* **TEXT SEGMENT**
..............................
Redis provides native geo commands built on geohash and sorted sets. GEOADD locations {lng} {lat} {member}: add a location. GEODIST locations {member1} {member2} km: distance between two members. GEOSEARCH locations FROMMEMBER {member} BYRADIUS 1 km ASC COUNT 10: find the nearest 10 members within 1km, sorted by distance. The underlying sorted set score is the geohash integer value, enabling O(log N) range queries. For ride-sharing, store driver locations and use GEOSEARCH to find the nearest available drivers. GEOADD on every driver GPS update (every 4 seconds) → sorted set sorted by geohash → GEOSEARCH finds nearby drivers in O(log N + K).
..............................
* **COLLECTED MATERIAL**
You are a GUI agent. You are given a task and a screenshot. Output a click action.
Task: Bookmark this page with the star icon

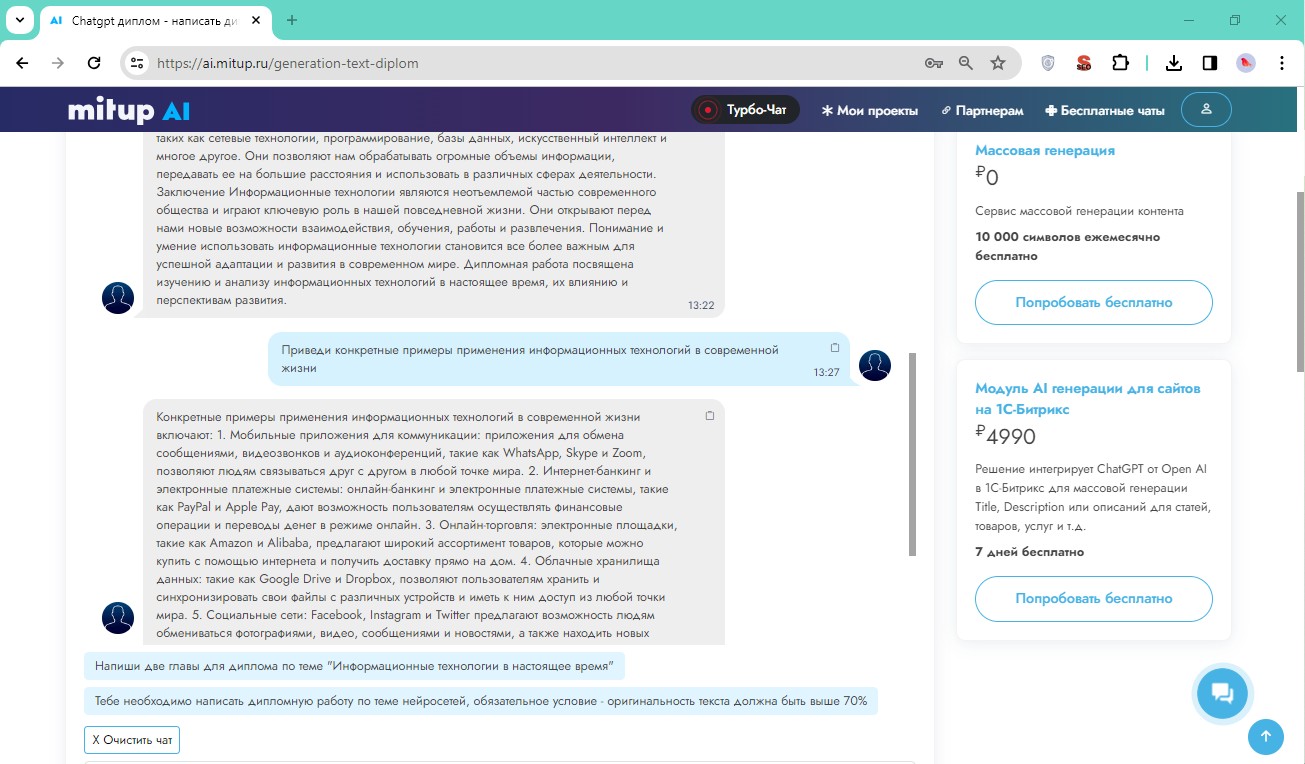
..............................
* **WORK INSTRUCTIONS**
1/ Rewrite the paragraph of the Redis geo commands text that begins "Redis provides native geo commands" as a short bulleted list, keeping its main facts.
2/ Output, word for word, everything in the Redis geo commands text from "Redis provides native" down to "O(log N + K).".

* **OUTPUTS BY TASK**
1/
- Redis has native geo commands built on geohash and sorted sets.
- GEOADD adds a location given its longitude, latitude and member name.
- GEODIST returns the distance between two members, for example in km.
- GEOSEARCH with FROMMEMBER, BYRADIUS 1 km, ASC and COUNT 10 finds the nearest 10 members within 1 km, sorted by distance.
- The sorted set score is the geohash integer value, which allows O(log N) range queries.
- For ride-sharing, each driver GPS update (every 4 seconds) triggers a GEOADD, and GEOSEARCH finds the nearest available drivers in O(log N + K).

2/
Redis provides native geo commands built on geohash and sorted sets. GEOADD locations {lng} {lat} {member}: add a location. GEODIST locations {member1} {member2} km: distance between two members. GEOSEARCH locations FROMMEMBER {member} BYRADIUS 1 km ASC COUNT 10: find the nearest 10 members within 1km, sorted by distance. The underlying sorted set score is the geohash integer value, enabling O(log N) range queries. For ride-sharing, store driver locations and use GEOSEARCH to find the nearest available drivers. GEOADD on every driver GPS update (every 4 seconds) → sorted set sorted by geohash → GEOSEARCH finds nearby drivers in O(log N + K).